The film is violent, deeply unsettling, and impossible to look away from.

It sparked genuine debate about social systems when it dropped on Netflix, and its central metaphor is impossible to shake once the film ends.

12. Raw (2016)

Raw (2016)
© IMDb

Coming-of-age stories rarely get as visceral as this French-Belgian shocker.

Justine is a lifelong vegetarian who arrives at veterinary school and is forced to eat raw meat during hazing rituals.

What follows is a deeply unsettling awakening as she discovers a craving she cannot explain or control.

Director Julia Ducournau uses cannibalism as a metaphor for desire, identity, and the terrifying transformation of adolescence.

Raw is graphic, yes, but it is also genuinely intelligent and emotionally layered.

Several audience members reportedly fainted at early screenings, which tells you everything about its impact.

This is body horror at its most personal and thought-provoking.

13. Shutter (2004)

Shutter (2004)
© IMDb

Thailand’s Shutter became a regional horror sensation for good reason.

After a young couple accidentally strikes a woman with their car and flees the scene, strange ghostly figures begin appearing in the photographer’s developed images.

The guilt they carry takes on a very literal, very terrifying form.

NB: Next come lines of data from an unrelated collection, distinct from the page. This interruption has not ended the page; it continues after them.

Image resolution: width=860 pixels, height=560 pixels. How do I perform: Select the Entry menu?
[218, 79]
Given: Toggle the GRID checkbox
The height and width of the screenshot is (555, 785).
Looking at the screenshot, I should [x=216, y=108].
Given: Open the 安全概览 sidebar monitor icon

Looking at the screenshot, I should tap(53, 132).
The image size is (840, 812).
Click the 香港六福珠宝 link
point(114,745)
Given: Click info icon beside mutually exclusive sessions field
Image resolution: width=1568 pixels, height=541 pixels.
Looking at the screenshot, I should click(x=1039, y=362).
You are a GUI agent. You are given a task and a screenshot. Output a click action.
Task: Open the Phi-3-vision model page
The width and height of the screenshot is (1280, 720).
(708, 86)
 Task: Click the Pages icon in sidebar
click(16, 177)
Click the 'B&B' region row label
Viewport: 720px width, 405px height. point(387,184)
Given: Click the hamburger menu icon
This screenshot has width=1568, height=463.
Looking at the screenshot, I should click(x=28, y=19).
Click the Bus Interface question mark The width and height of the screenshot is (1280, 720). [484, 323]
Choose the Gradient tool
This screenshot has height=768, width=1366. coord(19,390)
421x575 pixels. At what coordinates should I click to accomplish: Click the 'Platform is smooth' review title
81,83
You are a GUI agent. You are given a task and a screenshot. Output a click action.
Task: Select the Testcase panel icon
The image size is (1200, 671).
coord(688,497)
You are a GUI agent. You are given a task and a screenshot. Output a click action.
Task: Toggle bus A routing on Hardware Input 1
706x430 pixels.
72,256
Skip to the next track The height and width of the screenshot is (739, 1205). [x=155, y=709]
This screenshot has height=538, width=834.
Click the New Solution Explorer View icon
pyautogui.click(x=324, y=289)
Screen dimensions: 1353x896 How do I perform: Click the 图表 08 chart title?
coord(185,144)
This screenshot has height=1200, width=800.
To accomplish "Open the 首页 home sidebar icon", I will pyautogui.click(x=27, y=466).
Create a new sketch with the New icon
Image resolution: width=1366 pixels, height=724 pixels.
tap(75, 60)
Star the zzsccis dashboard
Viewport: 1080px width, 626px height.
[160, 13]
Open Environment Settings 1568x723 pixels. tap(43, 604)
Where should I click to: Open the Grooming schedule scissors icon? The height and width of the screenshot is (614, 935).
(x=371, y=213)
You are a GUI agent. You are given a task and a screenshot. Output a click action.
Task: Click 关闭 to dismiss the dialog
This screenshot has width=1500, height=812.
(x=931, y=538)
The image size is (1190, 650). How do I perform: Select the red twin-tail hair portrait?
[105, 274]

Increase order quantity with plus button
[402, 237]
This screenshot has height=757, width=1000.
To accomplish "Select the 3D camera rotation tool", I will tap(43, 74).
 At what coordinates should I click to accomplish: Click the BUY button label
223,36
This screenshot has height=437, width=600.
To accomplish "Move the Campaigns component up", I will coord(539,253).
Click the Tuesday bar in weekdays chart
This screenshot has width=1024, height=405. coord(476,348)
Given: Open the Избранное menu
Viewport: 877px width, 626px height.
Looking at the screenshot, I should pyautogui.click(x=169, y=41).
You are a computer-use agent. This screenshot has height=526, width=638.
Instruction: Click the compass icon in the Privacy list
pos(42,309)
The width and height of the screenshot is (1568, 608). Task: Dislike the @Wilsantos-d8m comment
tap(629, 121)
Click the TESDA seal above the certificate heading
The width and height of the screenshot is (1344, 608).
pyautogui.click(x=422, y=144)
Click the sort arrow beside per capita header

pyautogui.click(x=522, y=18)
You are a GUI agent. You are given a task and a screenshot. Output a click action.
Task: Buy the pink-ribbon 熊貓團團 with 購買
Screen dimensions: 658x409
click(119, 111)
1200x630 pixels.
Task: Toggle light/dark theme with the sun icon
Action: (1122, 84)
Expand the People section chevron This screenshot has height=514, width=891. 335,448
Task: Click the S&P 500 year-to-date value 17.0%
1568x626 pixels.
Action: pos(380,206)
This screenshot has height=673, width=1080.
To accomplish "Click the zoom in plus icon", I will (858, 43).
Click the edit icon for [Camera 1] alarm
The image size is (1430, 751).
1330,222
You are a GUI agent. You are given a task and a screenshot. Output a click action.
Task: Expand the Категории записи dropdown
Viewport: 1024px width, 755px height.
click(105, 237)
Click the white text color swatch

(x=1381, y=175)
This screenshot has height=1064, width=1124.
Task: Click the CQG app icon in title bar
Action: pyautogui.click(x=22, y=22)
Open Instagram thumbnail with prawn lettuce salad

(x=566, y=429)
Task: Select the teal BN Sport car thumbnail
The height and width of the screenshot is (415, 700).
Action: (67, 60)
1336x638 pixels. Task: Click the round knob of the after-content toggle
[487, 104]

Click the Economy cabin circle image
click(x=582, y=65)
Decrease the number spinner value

Shutter is clever in how it uses photography as its supernatural vehicle, tying the horror directly to themes of guilt and consequence.

The ghost design is memorably creepy, and the film builds to a finale with one of the most genuinely shocking twists in Asian horror.

It was remade in Hollywood, but the original Thai version remains far superior in every way.

14. Under the Shadow (2016)

Under the Shadow (2016)
© IMDb

Set in 1980s Tehran during the Iran-Iraq War, Under the Shadow wraps supernatural horror inside real historical terror.

A mother and her young daughter become convinced that a djinn, a spirit from Islamic folklore, has attached itself to the girl and her beloved doll after a missile strikes their building.

British-Iranian director Babak Anvari layers political oppression, maternal anxiety, and cultural mythology into something genuinely chilling.

The film understands that the scariest monsters often reflect the fears of the world around us.

Under the Shadow won numerous awards and proved that horror can be both culturally specific and universally terrifying at the same time.